■ PROBLEM TO WORK ON ■
Copy out every line of the data where the word "woman" is found.

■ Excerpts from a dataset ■
++++

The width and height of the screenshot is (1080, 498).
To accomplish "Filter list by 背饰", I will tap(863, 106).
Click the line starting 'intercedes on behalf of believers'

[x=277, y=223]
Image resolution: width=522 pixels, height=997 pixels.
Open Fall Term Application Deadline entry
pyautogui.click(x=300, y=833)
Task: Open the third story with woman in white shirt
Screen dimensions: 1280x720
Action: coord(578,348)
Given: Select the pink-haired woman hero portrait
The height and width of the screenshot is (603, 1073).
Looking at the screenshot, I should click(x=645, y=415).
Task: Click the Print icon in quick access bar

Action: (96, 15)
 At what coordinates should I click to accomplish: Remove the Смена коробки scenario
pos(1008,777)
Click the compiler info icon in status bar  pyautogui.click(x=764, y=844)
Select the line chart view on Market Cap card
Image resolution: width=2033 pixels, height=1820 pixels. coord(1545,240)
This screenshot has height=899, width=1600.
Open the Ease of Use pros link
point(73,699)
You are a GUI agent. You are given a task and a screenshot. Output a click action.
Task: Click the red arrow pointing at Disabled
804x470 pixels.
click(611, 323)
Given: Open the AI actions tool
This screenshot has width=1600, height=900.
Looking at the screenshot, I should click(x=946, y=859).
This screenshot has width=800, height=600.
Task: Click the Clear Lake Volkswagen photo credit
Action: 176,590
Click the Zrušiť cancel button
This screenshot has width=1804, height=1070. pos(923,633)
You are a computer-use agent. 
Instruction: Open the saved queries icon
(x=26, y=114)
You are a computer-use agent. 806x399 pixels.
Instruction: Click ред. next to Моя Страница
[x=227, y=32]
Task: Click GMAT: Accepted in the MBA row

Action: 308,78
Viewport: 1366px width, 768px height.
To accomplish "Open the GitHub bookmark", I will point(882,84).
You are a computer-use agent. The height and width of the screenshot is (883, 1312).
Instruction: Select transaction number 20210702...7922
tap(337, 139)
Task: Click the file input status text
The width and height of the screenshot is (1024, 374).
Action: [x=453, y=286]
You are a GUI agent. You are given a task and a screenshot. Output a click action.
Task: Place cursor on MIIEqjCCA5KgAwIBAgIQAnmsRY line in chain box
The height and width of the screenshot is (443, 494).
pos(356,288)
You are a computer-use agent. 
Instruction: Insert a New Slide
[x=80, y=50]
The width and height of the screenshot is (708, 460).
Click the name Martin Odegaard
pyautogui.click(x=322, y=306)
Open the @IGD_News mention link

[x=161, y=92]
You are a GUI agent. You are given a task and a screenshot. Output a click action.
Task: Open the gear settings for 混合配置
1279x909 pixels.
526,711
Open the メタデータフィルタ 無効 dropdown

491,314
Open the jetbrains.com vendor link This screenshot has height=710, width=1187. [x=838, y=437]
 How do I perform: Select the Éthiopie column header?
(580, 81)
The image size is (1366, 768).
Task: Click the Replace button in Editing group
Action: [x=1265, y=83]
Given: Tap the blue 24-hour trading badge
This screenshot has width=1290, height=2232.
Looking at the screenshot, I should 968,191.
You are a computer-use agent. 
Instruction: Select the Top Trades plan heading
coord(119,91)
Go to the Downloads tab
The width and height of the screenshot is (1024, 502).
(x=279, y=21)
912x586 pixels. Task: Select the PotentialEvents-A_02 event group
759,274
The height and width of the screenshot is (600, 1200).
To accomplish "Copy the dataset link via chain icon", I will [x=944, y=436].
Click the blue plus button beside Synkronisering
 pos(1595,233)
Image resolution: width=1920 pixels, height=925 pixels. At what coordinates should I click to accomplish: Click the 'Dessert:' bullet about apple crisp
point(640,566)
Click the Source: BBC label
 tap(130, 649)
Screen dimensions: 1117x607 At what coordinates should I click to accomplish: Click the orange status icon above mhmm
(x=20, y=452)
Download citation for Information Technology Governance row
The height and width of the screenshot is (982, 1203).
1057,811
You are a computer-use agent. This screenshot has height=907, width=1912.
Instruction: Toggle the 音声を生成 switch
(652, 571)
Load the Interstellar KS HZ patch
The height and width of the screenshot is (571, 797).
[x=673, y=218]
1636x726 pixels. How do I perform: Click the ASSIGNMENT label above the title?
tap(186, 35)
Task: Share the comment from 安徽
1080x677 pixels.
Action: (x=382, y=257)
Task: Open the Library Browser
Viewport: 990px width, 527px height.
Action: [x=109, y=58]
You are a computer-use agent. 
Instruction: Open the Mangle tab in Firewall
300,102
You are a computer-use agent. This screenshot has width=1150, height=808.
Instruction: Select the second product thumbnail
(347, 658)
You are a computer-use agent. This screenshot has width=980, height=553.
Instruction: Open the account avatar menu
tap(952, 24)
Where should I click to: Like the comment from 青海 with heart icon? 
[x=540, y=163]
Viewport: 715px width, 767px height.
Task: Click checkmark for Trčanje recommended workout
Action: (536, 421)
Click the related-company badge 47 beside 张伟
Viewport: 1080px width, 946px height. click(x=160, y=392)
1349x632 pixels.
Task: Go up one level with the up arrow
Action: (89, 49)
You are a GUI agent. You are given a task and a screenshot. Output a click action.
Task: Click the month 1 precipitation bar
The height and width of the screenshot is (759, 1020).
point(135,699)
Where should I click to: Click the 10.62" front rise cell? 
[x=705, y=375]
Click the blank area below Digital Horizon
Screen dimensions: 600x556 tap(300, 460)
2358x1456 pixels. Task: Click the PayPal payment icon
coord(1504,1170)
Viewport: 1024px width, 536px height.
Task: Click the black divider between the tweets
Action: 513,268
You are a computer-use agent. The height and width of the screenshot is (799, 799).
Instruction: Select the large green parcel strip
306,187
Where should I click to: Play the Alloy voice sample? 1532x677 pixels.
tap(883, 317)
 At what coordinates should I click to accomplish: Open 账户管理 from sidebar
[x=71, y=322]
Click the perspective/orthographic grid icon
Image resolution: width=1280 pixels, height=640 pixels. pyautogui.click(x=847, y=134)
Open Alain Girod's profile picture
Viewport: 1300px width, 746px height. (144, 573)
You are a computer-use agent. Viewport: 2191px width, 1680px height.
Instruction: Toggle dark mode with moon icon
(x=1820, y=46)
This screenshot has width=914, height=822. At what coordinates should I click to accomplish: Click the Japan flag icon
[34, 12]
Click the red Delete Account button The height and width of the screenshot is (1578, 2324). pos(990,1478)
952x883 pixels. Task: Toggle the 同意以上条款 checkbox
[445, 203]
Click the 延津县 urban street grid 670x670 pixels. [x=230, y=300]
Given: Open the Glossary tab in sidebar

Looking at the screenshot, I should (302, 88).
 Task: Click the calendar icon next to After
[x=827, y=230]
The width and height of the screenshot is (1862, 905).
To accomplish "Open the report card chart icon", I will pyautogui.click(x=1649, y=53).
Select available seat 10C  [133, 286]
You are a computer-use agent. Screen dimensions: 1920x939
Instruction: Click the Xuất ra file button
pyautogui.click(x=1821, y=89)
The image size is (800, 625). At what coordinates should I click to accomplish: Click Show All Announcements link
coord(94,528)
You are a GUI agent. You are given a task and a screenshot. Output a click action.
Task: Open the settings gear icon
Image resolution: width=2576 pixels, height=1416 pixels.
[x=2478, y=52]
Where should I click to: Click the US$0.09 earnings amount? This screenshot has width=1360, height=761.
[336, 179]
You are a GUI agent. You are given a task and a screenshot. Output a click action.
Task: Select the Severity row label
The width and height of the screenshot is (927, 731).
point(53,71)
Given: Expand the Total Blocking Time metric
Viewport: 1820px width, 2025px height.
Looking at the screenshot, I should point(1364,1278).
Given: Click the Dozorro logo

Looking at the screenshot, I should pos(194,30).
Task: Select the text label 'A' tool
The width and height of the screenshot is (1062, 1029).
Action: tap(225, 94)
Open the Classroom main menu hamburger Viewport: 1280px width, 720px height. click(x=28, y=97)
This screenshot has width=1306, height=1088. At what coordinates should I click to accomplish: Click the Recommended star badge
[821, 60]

++++

■ WRITTEN SOLUTION ■
Task: Open the third story with woman in white shirt
Given: Select the pink-haired woman hero portrait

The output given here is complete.